Руссофобка и фунгофил
Шрифт:
И сейчас, как будто эхом из прошлого, по лестнице дома за дверью спальни затопали нетвердой походкой Костины сапоги. Клио стиснула руку Марги, зарывшуюся там, в шелковой влаге, где в то мгновение начиналась и кончалась ее душа. Эта рука обещала, казалось, выбраться Клио из самой себя наружу, но ее вновь придавливала ко дну, толкала вниз беспардонная поступь ночного вахтера, отозвавшаяся теперь грохотом сапог Константина, блуждавшего нетвердой тяжелой походкой по дому. Вспышка ненависти к Косте в это мгновение ослепила ее так же, как страх в ту нелепую ночь с возникшим неизвестно откуда вахтером, ослепившим ее фонариком, как некое экзотическое насекомое, которое давят сапогом, предварительно рассмотрев с холодным отвращением.

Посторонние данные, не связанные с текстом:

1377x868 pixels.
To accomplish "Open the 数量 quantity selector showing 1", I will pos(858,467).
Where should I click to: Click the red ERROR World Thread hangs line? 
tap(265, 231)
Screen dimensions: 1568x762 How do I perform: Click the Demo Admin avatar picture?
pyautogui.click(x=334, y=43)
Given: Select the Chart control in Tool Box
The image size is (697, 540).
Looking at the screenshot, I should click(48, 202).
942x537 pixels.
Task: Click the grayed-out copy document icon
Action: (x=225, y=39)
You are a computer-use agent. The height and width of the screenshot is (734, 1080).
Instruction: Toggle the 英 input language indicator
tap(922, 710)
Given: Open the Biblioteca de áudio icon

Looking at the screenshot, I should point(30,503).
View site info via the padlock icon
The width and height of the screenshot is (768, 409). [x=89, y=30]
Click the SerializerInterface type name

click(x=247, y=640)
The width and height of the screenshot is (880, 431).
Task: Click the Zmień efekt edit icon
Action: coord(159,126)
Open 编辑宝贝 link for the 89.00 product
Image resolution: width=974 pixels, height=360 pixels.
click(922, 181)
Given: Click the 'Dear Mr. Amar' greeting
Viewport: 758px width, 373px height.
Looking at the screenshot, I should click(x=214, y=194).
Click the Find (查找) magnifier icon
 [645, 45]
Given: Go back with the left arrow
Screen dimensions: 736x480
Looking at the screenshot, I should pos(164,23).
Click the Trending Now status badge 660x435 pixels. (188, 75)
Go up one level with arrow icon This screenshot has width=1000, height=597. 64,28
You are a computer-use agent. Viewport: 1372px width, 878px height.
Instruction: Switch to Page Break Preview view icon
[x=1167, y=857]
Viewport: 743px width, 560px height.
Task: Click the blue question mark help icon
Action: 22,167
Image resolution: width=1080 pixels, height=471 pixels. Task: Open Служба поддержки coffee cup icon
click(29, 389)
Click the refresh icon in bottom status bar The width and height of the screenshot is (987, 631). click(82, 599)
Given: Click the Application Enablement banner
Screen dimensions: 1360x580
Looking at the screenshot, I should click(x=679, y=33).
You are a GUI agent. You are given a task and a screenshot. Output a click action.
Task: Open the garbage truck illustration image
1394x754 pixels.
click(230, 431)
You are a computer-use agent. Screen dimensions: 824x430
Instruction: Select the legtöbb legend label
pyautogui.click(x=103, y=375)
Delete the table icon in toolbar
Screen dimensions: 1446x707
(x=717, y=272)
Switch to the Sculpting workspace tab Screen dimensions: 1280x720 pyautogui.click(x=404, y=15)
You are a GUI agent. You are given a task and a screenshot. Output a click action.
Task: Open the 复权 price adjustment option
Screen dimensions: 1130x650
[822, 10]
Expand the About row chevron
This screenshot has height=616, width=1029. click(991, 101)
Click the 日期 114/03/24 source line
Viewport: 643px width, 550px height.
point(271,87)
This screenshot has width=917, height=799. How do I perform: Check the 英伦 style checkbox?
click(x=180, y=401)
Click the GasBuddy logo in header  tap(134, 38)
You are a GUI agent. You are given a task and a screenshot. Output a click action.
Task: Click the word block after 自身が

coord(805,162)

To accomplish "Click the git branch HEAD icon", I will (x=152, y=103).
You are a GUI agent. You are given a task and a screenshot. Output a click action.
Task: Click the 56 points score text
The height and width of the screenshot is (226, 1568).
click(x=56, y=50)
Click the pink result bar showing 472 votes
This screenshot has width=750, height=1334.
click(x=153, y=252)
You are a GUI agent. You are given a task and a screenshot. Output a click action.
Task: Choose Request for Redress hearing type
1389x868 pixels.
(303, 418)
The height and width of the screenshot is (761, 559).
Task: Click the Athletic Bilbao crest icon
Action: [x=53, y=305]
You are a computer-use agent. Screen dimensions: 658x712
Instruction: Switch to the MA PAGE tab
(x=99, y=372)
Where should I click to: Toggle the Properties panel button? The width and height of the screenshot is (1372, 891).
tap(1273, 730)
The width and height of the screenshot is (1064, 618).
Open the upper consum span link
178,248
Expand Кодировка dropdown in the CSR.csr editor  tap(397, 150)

В который раз эта тяжелая мужская походка означала возврат мерзости одиночества: только тогда это было возвращение в убожество родительского пригорода и учрежденческой угодливости, рождественского пьянства и отчаянного викинговского одиночества викендов. Сейчас Костина походка возвращала
"Почему бы вам не развестись?" — не обращая внимание на копошение за дверью, лениво спросила Марга, приподнявшись на локте и разглядывая голые острые лопатки Клио. Рука Марги под простыней еще пыталась вернуть Клио в блаженное состояние послушного беспамятства, но телесный шелк под ее пальцами вдруг загрубел, скорчился и сжался в сухие мертвые складки. Клио резко поднялась, отбросила руку подруги и натянула на себя простыню: она дрожала. Она вслушивалась в звуки за дверью. Константин, потоптавшись, подергав дверную ручку, промычал нечто, выругался и стал спускаться, спотыкаясь и чертыхаясь, вниз по лестнице. Потом снизу, как будто из преисподней, донесся его смех, злой и жеребячий. Тот же наглый смешок читался наутро в глазах главного менеджера, в глазах, где непонятно чего было больше — административного бешенства или холодного любопытства, когда его губы в вежливой улыбке произносили заготовленную формулу увольнения вместе с предъявлением счета за залитый шампанским ковер примерочной и порванное платье.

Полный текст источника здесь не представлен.